## Request
Write out every line of the records again, substituting "interface assistant" for "GUI agent" and keeping everything else the same. Leave the pictures out.

[START Information provided]

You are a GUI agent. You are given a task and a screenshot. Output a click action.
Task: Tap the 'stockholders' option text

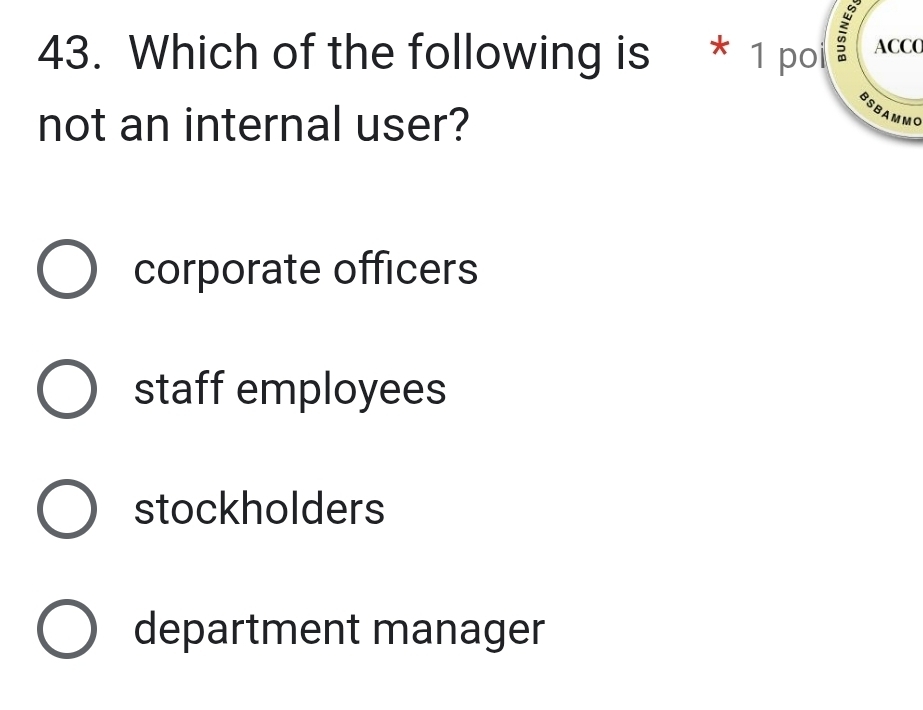259,509
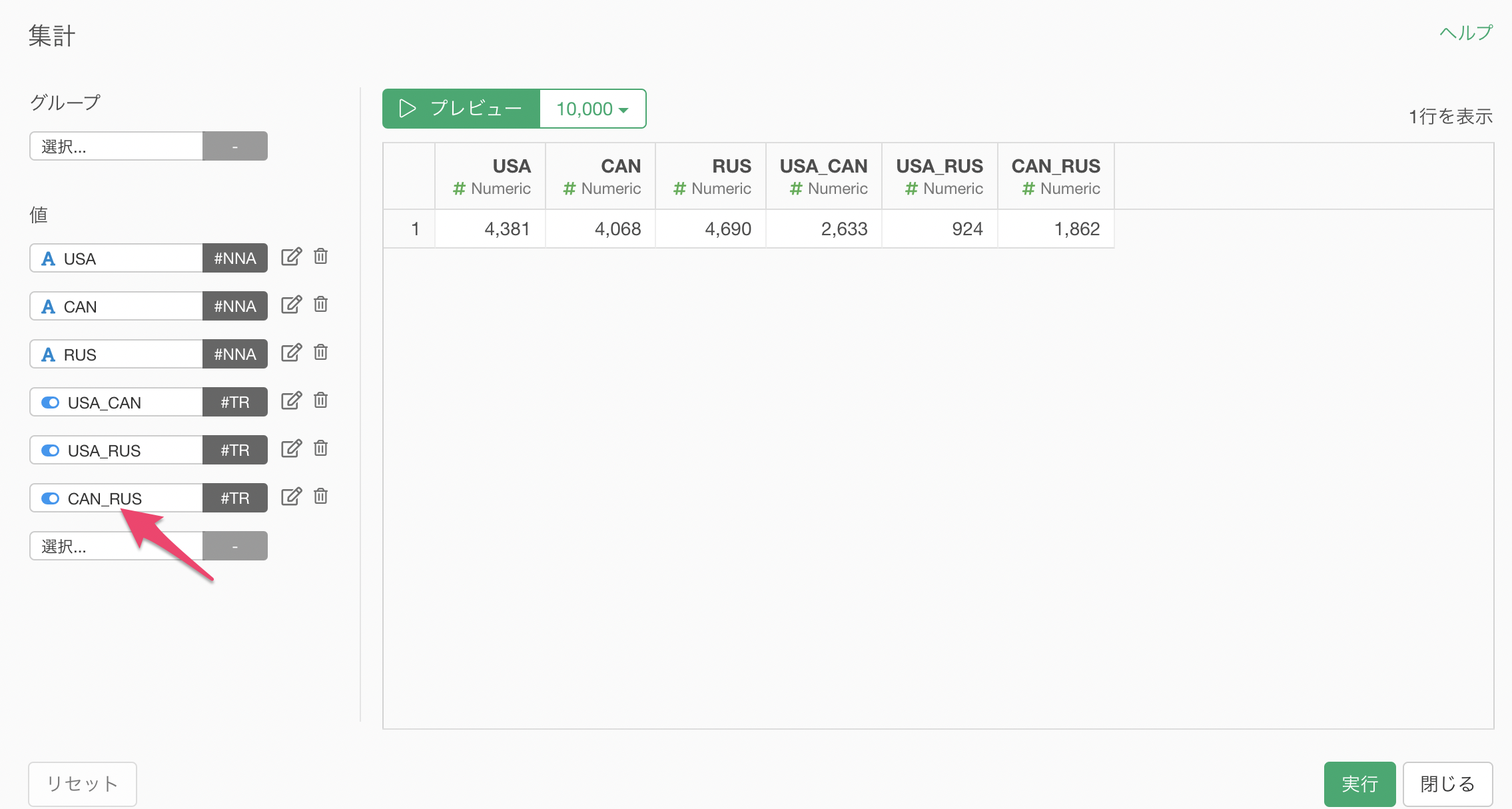This screenshot has width=1512, height=809.
Task: Edit the CAN value row
Action: pos(291,305)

[END Information provided]

## Task result
You are a interface assistant. You are given a task and a screenshot. Output a click action.
Task: Tap the 'stockholders' option text

259,509
This screenshot has width=1512, height=809.
Task: Edit the CAN value row
Action: pos(291,305)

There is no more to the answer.